A background in data science can prepare individuals for other jobs, too. Data engineers, who use their programming expertise to develop data management solutions, earn an average income of $92,310, according to PayScale. Data architects also handle data storage and data management tasks and bring home average salaries of $119,580.
Data Analytics Careers
Graduates of both data science and data analytics bootcamps often find work as data analysts. These professionals specialize in making sense of large sets of data by organizing jumbled datasets, finding trends, identifying anomalies, and making predictions for the future.
Data analysts work across many different industries, including technology and software development, finance and insurance, media, retail, manufacturing, healthcare, government, and education. Professionals in data analytics jobs earn an average annual salary of $61,110, according to PayScale data.
Weighing Your Options
When debating between data science vs. data analytics, consider several factors. First, there is the practical factor of availability: Which bootcamps do you have access to? You will likely find more data science bootcamps than data analytics programs. If you’re looking for an in-person or part-time bootcamp, that may also limit your available options.

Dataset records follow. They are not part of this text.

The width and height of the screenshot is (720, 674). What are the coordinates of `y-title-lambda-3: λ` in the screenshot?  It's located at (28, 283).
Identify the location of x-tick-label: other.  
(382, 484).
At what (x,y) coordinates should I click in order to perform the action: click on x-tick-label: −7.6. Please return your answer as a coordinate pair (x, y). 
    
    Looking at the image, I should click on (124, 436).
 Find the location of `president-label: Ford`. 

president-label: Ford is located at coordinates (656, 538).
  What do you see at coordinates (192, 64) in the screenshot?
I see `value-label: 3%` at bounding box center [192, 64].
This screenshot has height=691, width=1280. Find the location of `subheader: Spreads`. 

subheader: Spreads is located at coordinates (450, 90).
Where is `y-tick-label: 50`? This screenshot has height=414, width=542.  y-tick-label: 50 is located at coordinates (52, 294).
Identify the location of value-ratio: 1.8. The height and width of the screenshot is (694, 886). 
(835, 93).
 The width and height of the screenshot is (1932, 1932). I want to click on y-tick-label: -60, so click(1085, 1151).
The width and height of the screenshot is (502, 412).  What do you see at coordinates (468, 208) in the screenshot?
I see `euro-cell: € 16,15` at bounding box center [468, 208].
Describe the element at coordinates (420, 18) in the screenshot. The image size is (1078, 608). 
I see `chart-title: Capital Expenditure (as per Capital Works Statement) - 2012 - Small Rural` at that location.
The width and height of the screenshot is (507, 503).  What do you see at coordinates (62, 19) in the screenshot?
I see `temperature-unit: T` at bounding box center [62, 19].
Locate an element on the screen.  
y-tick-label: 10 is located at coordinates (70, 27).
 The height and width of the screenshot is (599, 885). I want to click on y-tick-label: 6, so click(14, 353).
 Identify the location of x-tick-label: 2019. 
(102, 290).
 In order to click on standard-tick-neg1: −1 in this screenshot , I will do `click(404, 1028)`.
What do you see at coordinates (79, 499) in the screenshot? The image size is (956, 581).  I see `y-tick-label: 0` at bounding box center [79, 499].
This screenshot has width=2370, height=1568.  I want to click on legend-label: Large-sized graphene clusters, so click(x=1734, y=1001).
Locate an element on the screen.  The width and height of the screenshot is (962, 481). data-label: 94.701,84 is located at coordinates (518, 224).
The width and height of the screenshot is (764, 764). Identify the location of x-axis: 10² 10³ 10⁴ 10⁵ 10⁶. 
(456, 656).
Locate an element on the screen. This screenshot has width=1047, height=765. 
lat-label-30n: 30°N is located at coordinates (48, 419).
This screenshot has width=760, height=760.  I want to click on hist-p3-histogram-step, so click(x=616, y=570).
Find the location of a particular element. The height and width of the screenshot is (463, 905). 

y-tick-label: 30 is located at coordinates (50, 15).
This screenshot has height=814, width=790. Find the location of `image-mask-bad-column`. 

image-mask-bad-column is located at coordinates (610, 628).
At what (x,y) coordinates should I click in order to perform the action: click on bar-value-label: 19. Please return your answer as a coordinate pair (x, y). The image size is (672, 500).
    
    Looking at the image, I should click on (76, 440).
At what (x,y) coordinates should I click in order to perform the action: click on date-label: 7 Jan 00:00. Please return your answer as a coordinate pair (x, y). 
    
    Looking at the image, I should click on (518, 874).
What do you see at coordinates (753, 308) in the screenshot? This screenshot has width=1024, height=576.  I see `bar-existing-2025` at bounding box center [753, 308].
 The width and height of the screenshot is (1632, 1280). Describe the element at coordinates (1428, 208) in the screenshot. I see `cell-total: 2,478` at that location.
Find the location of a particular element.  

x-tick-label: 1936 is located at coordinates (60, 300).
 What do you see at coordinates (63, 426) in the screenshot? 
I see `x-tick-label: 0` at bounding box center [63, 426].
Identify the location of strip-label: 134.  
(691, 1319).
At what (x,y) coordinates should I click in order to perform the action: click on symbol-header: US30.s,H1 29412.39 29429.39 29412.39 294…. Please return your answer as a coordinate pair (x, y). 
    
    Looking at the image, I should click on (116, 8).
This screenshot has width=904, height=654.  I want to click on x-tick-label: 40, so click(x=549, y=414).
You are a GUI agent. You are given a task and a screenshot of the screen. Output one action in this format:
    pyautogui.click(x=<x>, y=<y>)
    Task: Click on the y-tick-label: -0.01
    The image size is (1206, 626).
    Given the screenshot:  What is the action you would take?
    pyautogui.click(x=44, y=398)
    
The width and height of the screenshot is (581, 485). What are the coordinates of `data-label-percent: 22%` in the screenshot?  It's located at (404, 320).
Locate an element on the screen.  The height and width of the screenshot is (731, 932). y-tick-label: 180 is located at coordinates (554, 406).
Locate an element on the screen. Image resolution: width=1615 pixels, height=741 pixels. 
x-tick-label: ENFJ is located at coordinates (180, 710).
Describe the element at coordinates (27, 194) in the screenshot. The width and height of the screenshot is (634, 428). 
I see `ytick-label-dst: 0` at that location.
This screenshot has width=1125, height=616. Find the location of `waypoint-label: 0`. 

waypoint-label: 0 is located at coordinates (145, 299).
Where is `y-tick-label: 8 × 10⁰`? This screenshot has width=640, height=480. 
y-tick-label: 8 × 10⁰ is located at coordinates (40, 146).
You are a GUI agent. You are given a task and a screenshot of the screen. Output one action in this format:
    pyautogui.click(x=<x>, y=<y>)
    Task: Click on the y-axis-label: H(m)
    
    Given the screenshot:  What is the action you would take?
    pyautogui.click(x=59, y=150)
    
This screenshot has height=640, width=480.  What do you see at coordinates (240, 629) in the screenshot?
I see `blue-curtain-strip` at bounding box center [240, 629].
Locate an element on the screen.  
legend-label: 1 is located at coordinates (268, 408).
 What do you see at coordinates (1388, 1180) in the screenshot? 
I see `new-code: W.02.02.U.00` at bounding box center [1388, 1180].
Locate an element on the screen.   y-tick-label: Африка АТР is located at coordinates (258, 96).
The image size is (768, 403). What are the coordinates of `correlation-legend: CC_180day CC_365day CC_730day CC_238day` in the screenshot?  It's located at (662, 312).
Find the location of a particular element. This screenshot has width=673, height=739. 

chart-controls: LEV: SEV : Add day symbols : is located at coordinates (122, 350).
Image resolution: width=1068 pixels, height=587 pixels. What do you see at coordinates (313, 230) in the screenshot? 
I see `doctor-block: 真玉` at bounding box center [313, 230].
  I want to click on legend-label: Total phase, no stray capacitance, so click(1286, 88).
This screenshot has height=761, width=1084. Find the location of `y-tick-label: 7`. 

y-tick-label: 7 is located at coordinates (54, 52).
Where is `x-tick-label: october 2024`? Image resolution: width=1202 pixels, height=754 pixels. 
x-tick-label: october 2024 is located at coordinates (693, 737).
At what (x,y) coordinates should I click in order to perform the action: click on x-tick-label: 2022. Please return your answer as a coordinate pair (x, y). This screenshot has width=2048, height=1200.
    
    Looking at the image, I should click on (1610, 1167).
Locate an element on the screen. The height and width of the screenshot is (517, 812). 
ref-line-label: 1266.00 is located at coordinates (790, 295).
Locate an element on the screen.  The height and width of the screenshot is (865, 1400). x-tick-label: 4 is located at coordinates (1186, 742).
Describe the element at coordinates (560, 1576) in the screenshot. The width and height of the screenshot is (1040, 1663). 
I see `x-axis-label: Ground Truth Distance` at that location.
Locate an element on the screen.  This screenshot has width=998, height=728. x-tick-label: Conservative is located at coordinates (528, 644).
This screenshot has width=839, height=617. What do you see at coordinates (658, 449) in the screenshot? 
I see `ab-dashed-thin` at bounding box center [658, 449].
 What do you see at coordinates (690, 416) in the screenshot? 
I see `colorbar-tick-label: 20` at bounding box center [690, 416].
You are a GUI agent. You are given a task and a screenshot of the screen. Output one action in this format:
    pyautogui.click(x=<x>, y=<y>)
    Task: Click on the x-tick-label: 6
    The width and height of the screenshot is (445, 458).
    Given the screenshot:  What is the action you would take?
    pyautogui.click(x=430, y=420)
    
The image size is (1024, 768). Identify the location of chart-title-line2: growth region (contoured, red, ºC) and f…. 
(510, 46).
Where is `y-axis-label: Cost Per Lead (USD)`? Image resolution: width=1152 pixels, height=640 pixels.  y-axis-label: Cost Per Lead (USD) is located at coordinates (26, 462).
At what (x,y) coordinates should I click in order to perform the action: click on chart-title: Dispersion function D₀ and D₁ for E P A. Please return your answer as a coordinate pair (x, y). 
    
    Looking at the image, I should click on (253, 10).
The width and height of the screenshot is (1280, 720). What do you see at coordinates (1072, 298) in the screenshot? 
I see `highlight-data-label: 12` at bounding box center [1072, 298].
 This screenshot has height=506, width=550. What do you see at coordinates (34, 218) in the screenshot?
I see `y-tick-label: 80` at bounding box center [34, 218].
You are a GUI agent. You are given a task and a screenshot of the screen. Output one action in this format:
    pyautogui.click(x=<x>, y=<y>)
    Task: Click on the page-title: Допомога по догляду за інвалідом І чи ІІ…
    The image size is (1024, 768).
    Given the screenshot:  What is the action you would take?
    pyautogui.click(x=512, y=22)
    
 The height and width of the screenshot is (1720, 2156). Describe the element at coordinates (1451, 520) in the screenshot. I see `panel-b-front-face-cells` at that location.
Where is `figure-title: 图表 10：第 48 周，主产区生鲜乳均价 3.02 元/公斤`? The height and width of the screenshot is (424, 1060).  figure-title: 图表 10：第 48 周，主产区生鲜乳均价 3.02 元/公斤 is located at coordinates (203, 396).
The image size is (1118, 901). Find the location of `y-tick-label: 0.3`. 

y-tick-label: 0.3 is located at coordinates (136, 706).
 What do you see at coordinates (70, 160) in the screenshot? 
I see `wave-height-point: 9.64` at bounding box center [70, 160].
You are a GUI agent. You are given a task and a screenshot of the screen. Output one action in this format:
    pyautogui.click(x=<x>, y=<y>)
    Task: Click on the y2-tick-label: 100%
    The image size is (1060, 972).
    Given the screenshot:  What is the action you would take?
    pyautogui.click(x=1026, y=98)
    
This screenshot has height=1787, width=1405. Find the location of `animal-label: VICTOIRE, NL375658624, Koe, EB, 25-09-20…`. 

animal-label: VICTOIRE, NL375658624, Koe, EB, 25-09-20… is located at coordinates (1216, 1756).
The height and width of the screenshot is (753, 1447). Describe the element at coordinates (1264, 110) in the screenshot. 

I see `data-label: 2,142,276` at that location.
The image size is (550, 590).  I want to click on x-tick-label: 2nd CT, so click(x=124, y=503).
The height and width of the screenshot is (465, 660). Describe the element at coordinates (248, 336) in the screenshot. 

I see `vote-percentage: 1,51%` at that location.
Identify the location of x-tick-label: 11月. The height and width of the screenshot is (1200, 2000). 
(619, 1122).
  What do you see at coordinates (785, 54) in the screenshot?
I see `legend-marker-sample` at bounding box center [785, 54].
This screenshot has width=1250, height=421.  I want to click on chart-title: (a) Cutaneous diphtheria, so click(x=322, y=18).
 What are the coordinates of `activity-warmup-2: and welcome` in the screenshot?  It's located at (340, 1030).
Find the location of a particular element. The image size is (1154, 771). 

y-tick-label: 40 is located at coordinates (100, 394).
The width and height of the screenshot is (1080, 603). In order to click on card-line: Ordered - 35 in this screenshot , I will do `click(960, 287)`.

Consider your own career goals and interests. If you want to focus on organizing and evaluating data, you should consider going the data analysis route. Alternatively, if you want to learn more programming skills, use machine learning, and apply more algorithmic knowledge in your work, a career in data science might be a better fit.
Finally, think about your salary goals; data scientists tend to earn more than data analysts. If a high salary is important to you, then be sure to factor that in.